◆ GIVEN TASK ◆
Quote the lines of the records from the one containing "Screen dimensions: 1456x840" through the one containing "[x=149, y=747]", including both of those lines.

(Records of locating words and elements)
· · · · · · ·

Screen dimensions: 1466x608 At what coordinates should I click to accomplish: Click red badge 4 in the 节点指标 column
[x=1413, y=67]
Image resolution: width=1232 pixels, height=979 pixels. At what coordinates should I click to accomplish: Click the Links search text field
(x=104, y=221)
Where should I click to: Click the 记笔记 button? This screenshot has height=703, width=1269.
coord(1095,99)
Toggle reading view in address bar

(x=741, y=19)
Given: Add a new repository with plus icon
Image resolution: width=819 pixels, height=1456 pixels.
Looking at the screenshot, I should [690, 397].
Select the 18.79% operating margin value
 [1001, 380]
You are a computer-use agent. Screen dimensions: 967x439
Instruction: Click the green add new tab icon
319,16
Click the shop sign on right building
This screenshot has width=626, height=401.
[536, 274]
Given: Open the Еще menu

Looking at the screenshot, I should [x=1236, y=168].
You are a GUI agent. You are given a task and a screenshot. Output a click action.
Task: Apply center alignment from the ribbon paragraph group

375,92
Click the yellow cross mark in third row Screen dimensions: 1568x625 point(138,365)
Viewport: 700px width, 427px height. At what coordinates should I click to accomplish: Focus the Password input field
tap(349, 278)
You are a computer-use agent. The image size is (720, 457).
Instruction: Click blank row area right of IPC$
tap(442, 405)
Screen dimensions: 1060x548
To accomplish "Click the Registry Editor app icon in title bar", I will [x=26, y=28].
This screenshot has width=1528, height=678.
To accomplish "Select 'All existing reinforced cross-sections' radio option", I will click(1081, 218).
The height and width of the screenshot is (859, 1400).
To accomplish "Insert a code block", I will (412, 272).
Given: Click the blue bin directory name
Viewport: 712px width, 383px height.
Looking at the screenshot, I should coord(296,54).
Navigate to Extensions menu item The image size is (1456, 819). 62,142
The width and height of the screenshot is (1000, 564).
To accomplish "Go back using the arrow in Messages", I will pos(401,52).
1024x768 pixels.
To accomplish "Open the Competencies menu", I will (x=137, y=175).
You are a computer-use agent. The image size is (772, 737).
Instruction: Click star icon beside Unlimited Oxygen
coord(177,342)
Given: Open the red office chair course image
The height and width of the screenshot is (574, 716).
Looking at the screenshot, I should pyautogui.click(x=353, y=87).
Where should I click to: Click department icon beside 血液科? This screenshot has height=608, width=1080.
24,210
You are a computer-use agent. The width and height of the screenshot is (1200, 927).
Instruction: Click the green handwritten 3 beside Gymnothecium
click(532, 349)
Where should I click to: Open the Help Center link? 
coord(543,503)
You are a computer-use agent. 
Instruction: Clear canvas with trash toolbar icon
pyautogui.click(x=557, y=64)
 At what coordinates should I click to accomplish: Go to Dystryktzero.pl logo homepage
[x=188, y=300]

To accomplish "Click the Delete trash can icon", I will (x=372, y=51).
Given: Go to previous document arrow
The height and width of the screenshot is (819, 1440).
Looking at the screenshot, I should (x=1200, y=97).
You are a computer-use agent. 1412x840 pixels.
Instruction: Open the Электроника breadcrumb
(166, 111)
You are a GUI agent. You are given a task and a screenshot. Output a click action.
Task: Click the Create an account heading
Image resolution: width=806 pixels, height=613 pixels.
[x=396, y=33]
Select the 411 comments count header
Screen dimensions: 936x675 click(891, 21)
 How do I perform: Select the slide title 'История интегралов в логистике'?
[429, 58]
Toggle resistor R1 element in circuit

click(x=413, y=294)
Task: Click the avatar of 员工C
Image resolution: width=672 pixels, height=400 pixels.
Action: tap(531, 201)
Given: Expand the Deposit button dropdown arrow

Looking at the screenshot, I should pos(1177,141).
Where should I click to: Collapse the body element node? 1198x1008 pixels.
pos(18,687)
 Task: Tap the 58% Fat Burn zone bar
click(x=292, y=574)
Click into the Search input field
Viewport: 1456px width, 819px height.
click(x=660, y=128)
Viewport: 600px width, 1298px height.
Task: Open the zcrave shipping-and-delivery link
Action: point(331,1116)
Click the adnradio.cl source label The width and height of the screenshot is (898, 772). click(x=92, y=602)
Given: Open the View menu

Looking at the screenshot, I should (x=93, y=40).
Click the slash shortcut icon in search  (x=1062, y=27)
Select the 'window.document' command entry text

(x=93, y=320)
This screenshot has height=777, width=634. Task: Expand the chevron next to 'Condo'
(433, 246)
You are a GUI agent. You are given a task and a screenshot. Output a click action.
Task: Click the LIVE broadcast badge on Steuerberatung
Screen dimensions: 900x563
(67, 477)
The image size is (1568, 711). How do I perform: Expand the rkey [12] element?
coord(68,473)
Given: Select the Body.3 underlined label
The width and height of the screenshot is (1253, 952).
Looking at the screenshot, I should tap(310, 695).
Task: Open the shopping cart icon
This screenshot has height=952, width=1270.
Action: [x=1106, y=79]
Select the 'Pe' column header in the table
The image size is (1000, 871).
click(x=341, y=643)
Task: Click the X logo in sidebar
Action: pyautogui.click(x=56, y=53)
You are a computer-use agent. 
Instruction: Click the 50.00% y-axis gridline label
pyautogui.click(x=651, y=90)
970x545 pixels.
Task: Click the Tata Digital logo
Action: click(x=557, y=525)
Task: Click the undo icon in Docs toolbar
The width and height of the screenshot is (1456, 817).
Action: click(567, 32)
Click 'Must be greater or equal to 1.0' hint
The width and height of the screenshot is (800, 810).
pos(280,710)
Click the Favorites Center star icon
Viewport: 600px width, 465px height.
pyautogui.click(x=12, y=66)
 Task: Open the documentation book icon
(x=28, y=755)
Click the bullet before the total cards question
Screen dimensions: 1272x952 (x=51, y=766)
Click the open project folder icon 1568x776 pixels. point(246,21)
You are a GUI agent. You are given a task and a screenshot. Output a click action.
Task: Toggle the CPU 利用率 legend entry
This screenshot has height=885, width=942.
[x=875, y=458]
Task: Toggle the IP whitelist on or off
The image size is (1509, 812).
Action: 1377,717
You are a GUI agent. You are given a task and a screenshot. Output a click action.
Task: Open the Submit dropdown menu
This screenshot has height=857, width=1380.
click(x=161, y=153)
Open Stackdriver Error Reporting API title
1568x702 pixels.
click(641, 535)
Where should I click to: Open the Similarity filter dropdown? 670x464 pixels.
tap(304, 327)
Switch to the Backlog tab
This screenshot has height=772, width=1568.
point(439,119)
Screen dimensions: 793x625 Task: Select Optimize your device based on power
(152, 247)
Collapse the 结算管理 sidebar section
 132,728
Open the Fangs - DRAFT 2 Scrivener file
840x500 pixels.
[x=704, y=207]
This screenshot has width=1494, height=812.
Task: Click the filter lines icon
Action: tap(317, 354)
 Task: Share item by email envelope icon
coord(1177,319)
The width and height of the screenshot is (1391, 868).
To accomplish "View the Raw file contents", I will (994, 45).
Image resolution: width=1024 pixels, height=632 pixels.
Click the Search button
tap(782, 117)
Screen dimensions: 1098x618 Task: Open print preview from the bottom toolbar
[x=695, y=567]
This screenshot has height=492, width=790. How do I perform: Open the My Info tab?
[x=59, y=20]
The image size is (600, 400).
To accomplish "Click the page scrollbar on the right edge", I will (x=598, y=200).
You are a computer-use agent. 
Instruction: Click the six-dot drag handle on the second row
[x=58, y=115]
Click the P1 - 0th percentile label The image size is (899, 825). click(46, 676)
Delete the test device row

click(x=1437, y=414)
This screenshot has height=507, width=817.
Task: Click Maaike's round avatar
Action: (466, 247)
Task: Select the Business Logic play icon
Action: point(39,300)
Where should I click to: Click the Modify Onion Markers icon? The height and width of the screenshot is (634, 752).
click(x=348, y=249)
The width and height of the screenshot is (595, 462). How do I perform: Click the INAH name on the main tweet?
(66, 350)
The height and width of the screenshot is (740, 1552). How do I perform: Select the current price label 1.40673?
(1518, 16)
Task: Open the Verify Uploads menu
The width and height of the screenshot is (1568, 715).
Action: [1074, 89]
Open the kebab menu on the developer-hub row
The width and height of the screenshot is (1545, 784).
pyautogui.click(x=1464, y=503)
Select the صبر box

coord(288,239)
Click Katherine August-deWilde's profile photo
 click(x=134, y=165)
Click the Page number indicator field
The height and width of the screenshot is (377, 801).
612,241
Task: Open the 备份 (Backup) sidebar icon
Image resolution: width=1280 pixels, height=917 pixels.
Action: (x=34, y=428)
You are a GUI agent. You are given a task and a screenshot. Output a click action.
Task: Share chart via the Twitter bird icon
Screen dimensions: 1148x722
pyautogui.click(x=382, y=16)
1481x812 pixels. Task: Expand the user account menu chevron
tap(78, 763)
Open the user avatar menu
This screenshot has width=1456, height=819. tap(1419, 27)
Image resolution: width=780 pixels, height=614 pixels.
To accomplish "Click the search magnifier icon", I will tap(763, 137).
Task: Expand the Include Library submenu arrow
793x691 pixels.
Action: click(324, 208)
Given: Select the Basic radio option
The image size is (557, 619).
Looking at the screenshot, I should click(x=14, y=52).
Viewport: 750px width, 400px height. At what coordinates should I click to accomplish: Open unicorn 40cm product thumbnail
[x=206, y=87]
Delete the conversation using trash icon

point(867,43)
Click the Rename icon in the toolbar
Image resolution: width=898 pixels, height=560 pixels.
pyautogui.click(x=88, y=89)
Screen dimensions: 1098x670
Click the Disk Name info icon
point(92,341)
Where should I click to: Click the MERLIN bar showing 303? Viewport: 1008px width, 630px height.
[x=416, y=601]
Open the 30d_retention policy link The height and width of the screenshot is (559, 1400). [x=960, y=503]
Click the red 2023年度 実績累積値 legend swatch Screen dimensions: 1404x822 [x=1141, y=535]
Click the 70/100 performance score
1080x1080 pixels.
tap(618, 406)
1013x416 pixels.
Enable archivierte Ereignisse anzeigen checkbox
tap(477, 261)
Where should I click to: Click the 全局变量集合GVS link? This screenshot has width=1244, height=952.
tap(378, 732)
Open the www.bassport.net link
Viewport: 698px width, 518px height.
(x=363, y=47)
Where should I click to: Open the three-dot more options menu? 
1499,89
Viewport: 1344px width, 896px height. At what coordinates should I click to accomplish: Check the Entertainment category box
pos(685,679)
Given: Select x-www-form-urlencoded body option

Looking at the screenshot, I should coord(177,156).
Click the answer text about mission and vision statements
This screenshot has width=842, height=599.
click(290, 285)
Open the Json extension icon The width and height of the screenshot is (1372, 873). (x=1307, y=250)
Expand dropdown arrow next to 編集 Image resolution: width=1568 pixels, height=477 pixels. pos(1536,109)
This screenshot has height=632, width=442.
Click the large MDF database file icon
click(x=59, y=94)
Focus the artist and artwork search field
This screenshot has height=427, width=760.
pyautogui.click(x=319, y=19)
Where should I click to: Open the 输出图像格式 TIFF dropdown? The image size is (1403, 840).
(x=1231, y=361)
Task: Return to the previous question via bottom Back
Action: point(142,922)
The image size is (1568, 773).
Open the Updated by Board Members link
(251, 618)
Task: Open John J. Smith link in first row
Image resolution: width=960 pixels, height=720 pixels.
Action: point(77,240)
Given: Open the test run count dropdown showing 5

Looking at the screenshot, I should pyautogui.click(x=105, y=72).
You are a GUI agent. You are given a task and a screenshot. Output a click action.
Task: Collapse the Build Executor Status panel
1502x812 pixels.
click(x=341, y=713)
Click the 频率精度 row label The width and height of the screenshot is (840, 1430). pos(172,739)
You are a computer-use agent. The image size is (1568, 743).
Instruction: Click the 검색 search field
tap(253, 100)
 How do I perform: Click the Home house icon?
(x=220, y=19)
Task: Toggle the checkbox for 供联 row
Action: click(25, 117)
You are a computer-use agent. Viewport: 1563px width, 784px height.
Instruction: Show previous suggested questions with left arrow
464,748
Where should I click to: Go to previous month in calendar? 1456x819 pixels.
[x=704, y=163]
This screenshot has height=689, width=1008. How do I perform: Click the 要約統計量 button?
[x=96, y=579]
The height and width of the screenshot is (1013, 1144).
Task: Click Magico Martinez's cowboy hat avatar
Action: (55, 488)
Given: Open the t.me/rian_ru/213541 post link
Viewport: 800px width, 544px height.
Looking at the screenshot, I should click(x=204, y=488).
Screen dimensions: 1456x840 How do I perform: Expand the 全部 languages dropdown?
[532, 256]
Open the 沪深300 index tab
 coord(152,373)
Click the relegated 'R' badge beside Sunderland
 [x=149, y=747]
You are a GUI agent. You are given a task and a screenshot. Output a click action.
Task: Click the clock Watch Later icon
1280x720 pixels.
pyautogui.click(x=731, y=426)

· · · · · · ·

◆ EXPECTED ANSWER ◆
Screen dimensions: 1456x840 How do I perform: Expand the 全部 languages dropdown?
[532, 256]
Open the 沪深300 index tab
 coord(152,373)
Click the relegated 'R' badge beside Sunderland
 [x=149, y=747]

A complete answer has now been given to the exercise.